Dec 21, 2012

Kosova: PM Opposes Serbia’s Plans for Northern Kosovo


Kosovo Prime Minister Hashim Thaci has denounced Serbian plans for ‘special autonomy’ for Northern Kosovo.

Below is an article published by Eurasia Review:

 

 

Kosovo Prime Minister dismisses Serbia’s “platform” for Kosovo, ruling out calls for special autonomy for the Serb-run north as well as territorial partition.

Kosovo’s Prime Minister, Hashim Thaci, on Wednesday [19 December 2012] said that Serbia’s recently unveiled plans for Kosovo should be “filed away”, along with other failed projects.

“That project will remain in the files of Belgrade’s wishes, like all the other failed projects from the time of [the 19th-century Serbian nationalist] Garasanin to that of current President [of Serbia, Tomislav] Nikolic,” he said.

Thaci said the plan was “a continuation of Belgrade’s old plans with regard to Kosovo… a plan that cannot be realized in any circumstances, with regard to autonomy in Kosovo or territorial partition.”

He also said that the plan was “anti-European, and against peace and stability in Kosovo and the region”.

Serbia’s state “platform” was handed to top-officials in Belgrade on Sunday [16 December 2012], although the general public has yet to see the exact contents.

Serbia’s Prime Minister, Ivica Dacic, said only that there was now general agreement amongst all senior officials on a unified policy.

According to the Serbian media, the platform will be presented to parliament this week by President Nikolic.

In the absence of hard details, the daily newspaper Vecernje Novosti reported that it will envisage the broadest possible autonomy for the mainly Serbian north of Kosovo, saying the area could become “some kind of entity, such as the Republika Srpska” in Bosnia.

The northern part of Kosovo is predominantly populated by Serbs who reject all contact with Kosovo’s institutions.

Its fate remains the subject of dispute between Pristina and Belgrade. However, EU officials hope to resolve it within the Brussels dialogue that they are leading, aimed at normalizing relations between both parties, which began in 2011.

The outlines of a future deal are far from clear, for Kosovo authorities insists on the territorial integrity of the state, the north included, while Serbian officials have stressed their right to defend – and financially subsidise – the local Serbian majority in the area.

As a result, Belgrade finances a whole network of so-called “parallel institutions” in northern Kosovo, including schools, hospitals, post offices and local government authorities.

————

**TASK PROMPT**
Reproduce the passage of the Kosovo article that begins with the words containing "The outlines of" and ends with "local government authorities.". The records have no connection to the Kosovo article.

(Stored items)
————

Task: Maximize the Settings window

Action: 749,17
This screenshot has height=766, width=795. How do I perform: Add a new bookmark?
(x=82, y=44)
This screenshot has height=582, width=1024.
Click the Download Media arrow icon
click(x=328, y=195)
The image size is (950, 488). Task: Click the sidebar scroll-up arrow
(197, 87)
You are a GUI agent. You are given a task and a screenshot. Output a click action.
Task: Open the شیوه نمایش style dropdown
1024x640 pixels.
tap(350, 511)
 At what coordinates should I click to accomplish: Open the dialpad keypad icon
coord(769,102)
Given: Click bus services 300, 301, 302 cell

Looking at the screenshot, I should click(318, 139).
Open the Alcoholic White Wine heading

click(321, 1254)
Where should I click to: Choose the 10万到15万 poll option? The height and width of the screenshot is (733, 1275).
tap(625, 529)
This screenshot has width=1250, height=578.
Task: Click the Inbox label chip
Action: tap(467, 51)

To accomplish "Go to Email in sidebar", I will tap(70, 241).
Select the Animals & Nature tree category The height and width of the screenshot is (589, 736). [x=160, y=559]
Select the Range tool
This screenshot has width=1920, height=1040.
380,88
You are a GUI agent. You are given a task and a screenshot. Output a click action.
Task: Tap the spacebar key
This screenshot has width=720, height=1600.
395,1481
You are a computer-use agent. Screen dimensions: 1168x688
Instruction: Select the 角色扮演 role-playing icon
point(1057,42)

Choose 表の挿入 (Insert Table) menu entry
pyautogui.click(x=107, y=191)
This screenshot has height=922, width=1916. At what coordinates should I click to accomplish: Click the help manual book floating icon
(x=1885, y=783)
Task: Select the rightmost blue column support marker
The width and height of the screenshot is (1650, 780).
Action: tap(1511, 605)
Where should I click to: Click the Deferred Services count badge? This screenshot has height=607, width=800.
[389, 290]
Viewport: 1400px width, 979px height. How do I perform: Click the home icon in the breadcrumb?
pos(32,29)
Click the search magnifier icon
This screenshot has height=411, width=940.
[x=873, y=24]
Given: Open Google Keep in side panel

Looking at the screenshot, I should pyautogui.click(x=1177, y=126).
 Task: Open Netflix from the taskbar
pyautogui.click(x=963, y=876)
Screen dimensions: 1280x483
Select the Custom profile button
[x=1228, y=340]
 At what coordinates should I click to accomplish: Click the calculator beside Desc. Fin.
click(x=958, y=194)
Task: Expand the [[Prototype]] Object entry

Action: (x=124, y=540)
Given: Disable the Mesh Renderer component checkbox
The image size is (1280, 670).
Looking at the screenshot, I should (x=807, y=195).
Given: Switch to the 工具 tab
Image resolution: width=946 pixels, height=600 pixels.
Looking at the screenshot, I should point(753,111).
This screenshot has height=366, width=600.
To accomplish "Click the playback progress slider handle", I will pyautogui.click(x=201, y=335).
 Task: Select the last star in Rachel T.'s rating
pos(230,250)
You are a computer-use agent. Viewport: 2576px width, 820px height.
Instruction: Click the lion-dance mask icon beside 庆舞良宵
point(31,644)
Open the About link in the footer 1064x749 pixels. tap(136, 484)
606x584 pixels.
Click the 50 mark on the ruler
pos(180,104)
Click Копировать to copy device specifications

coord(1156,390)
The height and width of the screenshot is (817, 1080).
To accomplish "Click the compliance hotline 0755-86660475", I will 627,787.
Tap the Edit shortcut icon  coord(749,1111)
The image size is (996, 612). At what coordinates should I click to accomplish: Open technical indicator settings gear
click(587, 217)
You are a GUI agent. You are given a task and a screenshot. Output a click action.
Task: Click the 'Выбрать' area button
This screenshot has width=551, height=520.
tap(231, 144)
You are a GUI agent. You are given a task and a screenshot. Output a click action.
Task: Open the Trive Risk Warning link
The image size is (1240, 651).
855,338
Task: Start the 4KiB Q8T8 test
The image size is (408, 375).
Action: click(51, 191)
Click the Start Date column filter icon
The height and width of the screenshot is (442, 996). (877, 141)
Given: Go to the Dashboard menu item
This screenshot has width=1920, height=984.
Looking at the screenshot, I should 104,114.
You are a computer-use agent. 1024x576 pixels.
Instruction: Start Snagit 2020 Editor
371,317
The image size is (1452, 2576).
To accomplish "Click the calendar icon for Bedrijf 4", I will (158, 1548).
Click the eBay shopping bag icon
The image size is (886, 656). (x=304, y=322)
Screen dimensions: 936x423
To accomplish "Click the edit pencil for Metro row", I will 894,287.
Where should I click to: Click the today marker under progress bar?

————

**ANSWER SECTION**
The outlines of a future deal are far from clear, for Kosovo authorities insists on the territorial integrity of the state, the north included, while Serbian officials have stressed their right to defend – and financially subsidise – the local Serbian majority in the area.

As a result, Belgrade finances a whole network of so-called “parallel institutions” in northern Kosovo, including schools, hospitals, post offices and local government authorities.